(Extracted records begins)
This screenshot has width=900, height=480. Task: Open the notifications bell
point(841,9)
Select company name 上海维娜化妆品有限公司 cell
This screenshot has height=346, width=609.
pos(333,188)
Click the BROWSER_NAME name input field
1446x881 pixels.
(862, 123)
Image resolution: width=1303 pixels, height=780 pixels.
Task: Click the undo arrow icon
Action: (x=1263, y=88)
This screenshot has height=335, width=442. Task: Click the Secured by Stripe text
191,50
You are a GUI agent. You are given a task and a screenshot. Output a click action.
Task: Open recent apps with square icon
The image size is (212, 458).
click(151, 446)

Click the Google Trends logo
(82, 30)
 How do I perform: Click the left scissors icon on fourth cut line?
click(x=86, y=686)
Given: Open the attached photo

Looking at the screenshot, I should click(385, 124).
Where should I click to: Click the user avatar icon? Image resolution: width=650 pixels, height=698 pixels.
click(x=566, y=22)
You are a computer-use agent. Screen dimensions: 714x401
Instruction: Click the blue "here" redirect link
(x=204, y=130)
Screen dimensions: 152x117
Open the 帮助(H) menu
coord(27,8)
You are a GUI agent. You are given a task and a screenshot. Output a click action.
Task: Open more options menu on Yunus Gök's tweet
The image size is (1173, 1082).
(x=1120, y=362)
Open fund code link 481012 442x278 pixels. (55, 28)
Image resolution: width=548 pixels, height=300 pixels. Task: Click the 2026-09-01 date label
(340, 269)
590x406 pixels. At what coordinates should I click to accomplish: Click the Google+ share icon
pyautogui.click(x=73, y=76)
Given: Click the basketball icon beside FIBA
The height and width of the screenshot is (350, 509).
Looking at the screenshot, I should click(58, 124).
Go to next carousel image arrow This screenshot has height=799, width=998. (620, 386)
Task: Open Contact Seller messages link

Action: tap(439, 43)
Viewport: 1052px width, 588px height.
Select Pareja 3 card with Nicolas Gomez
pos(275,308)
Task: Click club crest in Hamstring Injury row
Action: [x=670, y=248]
(Extracted records ends)
Try it: Read the records above. Show each line that has the string "dimensions".

Your solution:
You are a computer-use agent. Screen dimensions: 714x401
Screen dimensions: 152x117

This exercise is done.